Le ministère de la justice a pris cette décision après l'incident de janvier 2024, au cours duquel un 737 Max 9 utilisé par Alaska Airlines a effectué un atterrissage d'urgence parce qu'un bouchon de porte a sauté pendant un vol. Le ministère de la justice a déclaré qu'en plus d'une amende de 243,6 millions de dollars, l'accord « exigerait que Boeing investisse au moins 455 millions de dollars dans ses programmes de conformité et de sécurité, imposerait un contrôleur de conformité indépendant et permettrait à la Cour de déterminer le montant de la restitution pour les familles à sa discrétion, conformément à la loi applicable ».

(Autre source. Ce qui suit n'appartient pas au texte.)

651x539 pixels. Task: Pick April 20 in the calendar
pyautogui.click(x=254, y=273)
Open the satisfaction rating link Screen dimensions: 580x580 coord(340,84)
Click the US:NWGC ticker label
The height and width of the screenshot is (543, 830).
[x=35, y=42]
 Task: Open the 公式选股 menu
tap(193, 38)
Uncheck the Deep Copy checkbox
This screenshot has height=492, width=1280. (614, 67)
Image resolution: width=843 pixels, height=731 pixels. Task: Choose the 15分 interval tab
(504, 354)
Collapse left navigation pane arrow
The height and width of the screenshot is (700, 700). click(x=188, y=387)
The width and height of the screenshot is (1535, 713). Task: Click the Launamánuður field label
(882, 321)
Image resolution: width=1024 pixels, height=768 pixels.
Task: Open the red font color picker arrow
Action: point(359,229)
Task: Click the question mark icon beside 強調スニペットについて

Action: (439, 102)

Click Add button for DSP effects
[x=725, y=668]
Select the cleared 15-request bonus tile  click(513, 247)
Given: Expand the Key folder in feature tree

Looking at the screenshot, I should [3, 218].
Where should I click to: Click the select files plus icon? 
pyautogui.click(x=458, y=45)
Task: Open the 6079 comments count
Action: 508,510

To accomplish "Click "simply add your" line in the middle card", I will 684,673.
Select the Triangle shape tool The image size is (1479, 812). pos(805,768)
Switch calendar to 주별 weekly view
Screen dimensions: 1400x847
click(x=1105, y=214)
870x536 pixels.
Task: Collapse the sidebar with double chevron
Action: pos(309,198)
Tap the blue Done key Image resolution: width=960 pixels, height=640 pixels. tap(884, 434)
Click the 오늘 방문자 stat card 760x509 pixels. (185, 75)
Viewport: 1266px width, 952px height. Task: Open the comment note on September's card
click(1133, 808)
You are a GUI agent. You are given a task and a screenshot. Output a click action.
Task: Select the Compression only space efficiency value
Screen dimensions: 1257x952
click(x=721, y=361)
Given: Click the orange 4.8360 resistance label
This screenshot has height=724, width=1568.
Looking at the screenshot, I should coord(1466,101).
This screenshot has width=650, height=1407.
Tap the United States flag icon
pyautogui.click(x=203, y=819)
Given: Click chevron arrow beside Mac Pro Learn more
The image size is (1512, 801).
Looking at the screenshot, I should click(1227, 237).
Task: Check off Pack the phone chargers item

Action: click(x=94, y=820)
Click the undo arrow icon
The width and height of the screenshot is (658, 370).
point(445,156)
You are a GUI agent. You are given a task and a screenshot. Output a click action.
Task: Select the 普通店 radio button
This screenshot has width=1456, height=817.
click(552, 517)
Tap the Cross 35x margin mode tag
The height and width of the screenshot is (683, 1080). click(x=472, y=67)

En raison du refus du juge O'Connor, les parties devront négocier un autre accord ou éventuellement aller en procès sur l'allégation du gouvernement selon laquelle Boeing a violé l'accord de poursuite différée. O'Connor a déclaré ce qui suit au sujet des allégations du gouvernement :
Le gouvernement surveille Boeing depuis maintenant trois ans. On ne sait pas exactement ce que Boeing a fait pour violer l'accord de poursuite différée (« DPA »). Les victimes affirment que « le gouvernement a été contraint de constater que Boeing avait violé [l'accord de poursuite différée] après la chute de la porte de l'avion d'Alaska ». Boeing laisse entendre qu'il pourrait avoir des arguments légitimes à opposer à la détermination de la violation par le gouvernement. Quoi qu'il en soit, si l'on considère que Boeing a violé le DPA, on peut dire que la tentative du gouvernement d'assurer le respect de l'accord a échoué.
Conclusion
L’affaire du 737 Max est une tragédie humaine et un rappel brutal des risques associés à des systèmes informatiques critiques mal conçus. Le rejet de l’accord Boeing-DOJ par le juge pourrait pousser l’industrie aéronautique à adopter des normes plus strictes pour le développement et la validation des logiciels. Il met également en exergue l’importance d’un cadre réglementaire solide pour encadrer les avancées technologiques, garantissant que la sécurité prime sur les impératifs économiques.
L’affaire n’est pas qu’un enjeu pour Boeing ou l’aviation : elle interpelle l’ensemble de l’industrie technologique sur ses responsabilités dans la conception de systèmes sur lesquels reposent des vies humaines.